▶ [Work order]: Please reproduce exactly the lines from the start of the records through the one containing "You are a computer-use agent. Viewport: 1365px", and nothing more.
((
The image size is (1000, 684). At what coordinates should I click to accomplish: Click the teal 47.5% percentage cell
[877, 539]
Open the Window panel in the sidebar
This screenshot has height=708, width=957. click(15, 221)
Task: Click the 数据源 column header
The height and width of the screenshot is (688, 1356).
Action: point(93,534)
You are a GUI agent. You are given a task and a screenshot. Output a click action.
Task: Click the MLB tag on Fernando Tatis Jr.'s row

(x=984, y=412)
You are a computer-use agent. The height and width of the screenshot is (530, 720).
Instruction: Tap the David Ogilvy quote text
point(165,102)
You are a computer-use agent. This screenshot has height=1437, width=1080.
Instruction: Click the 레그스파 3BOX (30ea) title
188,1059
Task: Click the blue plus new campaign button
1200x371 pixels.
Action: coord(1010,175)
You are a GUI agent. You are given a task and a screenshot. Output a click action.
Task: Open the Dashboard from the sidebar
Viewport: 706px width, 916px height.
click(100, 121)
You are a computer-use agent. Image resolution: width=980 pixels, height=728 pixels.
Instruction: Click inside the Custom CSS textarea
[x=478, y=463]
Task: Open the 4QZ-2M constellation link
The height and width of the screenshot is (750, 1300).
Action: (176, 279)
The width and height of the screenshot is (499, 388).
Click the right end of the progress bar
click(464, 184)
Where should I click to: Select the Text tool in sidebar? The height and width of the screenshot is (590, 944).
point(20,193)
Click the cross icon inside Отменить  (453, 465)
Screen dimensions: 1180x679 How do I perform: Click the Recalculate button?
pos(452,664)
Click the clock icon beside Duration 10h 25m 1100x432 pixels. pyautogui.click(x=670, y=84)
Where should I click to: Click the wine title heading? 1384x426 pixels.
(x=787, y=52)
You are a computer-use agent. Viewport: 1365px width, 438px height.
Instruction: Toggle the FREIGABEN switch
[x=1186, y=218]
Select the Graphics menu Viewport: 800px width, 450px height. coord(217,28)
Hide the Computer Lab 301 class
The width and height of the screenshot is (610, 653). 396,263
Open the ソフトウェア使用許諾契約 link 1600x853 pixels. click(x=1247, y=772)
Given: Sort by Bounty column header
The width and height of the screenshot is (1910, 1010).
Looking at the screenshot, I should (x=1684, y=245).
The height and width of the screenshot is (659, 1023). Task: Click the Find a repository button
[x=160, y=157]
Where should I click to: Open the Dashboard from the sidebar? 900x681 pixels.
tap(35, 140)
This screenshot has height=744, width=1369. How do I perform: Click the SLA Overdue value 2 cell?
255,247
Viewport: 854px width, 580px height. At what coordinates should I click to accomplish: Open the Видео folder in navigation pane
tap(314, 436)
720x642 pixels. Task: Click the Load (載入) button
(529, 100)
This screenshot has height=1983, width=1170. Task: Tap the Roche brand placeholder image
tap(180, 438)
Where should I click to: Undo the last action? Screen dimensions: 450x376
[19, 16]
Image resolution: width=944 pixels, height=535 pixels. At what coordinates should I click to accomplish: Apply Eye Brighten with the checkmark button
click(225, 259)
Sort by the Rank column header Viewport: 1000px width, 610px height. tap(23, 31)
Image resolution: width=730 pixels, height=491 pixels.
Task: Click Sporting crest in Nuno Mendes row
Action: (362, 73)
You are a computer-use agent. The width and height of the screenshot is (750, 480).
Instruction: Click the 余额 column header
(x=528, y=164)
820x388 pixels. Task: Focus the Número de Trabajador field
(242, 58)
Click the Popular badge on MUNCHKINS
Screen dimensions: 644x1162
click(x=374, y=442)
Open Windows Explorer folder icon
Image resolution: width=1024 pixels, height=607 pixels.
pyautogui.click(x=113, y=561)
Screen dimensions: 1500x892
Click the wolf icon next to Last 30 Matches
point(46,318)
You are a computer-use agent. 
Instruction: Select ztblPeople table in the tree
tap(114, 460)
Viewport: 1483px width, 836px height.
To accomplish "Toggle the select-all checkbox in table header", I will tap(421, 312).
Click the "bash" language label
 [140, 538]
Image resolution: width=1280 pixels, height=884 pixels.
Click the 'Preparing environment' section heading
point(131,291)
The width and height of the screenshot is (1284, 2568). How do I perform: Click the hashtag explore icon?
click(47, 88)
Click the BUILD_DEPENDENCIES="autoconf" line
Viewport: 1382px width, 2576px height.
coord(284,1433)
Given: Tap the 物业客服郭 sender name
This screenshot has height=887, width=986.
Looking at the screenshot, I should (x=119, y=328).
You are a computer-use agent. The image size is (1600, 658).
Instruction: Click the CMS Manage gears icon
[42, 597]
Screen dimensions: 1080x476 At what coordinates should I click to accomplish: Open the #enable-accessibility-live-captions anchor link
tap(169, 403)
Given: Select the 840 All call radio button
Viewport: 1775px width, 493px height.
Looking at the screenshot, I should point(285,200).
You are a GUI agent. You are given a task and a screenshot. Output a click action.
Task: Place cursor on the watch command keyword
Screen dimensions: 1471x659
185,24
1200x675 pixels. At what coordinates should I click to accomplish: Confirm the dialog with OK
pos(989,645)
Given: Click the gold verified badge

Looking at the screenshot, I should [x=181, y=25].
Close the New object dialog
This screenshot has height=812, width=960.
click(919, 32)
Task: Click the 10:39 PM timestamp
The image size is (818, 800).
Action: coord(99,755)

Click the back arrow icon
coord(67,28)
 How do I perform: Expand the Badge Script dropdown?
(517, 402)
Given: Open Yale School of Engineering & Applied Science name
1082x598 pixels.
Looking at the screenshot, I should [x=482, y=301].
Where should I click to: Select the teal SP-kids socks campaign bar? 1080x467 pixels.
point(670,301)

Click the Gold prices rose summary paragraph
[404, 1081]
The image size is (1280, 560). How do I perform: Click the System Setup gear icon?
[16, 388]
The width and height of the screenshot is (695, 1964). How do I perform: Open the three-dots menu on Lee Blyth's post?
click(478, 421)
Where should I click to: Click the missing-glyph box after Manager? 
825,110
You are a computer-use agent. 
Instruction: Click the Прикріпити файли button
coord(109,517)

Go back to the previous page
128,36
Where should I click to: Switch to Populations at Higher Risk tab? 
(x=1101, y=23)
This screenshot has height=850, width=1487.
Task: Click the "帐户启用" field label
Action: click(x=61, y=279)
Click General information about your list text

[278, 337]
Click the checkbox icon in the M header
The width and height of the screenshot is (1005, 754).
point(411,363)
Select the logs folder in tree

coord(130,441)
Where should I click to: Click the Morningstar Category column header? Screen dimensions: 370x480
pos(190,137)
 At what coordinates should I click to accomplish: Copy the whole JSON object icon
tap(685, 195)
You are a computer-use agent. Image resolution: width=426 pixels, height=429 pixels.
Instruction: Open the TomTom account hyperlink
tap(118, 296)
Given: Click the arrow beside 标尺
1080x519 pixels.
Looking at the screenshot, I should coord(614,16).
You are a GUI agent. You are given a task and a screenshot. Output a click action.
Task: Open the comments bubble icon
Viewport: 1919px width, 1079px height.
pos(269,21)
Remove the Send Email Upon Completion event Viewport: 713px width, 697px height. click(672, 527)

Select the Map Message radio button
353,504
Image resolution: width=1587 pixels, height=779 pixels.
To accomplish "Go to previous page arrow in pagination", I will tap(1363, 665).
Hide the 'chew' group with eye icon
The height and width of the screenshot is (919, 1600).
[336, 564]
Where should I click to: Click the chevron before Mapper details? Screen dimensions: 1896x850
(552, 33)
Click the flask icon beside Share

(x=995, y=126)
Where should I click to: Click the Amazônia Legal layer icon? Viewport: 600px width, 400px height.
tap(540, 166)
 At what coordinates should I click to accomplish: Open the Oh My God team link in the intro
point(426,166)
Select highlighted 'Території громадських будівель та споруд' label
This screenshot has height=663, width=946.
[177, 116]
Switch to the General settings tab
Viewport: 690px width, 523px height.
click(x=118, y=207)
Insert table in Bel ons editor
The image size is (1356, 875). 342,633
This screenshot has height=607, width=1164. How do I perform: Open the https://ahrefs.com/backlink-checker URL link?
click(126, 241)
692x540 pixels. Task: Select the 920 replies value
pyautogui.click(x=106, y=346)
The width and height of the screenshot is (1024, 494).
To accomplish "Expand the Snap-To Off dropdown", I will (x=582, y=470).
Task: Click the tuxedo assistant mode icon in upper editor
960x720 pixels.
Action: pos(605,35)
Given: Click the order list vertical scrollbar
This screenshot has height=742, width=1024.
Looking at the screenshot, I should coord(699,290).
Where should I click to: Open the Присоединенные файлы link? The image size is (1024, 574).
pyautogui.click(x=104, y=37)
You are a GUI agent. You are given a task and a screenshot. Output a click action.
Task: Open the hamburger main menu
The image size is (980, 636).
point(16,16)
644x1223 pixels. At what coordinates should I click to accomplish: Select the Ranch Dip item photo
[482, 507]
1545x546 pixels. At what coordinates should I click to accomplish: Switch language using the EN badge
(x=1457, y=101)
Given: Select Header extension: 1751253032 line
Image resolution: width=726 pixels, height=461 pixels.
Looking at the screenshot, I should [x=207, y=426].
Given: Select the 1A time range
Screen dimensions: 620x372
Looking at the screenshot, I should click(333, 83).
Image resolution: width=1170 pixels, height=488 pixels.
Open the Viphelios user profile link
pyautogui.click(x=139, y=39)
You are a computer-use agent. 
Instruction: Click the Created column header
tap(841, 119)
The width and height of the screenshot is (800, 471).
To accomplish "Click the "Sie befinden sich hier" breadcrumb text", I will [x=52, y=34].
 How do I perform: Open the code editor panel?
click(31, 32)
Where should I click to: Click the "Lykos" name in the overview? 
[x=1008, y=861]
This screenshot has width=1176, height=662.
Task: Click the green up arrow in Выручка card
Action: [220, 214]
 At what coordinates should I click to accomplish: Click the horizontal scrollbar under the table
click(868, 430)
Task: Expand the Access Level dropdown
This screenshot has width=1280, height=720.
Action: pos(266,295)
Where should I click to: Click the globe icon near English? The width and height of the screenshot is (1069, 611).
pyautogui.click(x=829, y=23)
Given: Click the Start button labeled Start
))
▶ [Exercise answer]:
The image size is (1000, 684). At what coordinates should I click to accomplish: Click the teal 47.5% percentage cell
[877, 539]
Open the Window panel in the sidebar
This screenshot has height=708, width=957. click(15, 221)
Task: Click the 数据源 column header
The height and width of the screenshot is (688, 1356).
Action: point(93,534)
You are a GUI agent. You are given a task and a screenshot. Output a click action.
Task: Click the MLB tag on Fernando Tatis Jr.'s row

(x=984, y=412)
You are a computer-use agent. The height and width of the screenshot is (530, 720).
Instruction: Tap the David Ogilvy quote text
point(165,102)
You are a computer-use agent. This screenshot has height=1437, width=1080.
Instruction: Click the 레그스파 3BOX (30ea) title
188,1059
Task: Click the blue plus new campaign button
1200x371 pixels.
Action: coord(1010,175)
You are a GUI agent. You are given a task and a screenshot. Output a click action.
Task: Open the Dashboard from the sidebar
Viewport: 706px width, 916px height.
click(100, 121)
You are a computer-use agent. Image resolution: width=980 pixels, height=728 pixels.
Instruction: Click inside the Custom CSS textarea
[x=478, y=463]
Task: Open the 4QZ-2M constellation link
The height and width of the screenshot is (750, 1300).
Action: (176, 279)
The width and height of the screenshot is (499, 388).
Click the right end of the progress bar
click(464, 184)
Where should I click to: Select the Text tool in sidebar? The height and width of the screenshot is (590, 944).
point(20,193)
Click the cross icon inside Отменить  (453, 465)
Screen dimensions: 1180x679 How do I perform: Click the Recalculate button?
pos(452,664)
Click the clock icon beside Duration 10h 25m 1100x432 pixels. pyautogui.click(x=670, y=84)
Where should I click to: Click the wine title heading? 1384x426 pixels.
(x=787, y=52)
You are a computer-use agent. Viewport: 1365px width, 438px height.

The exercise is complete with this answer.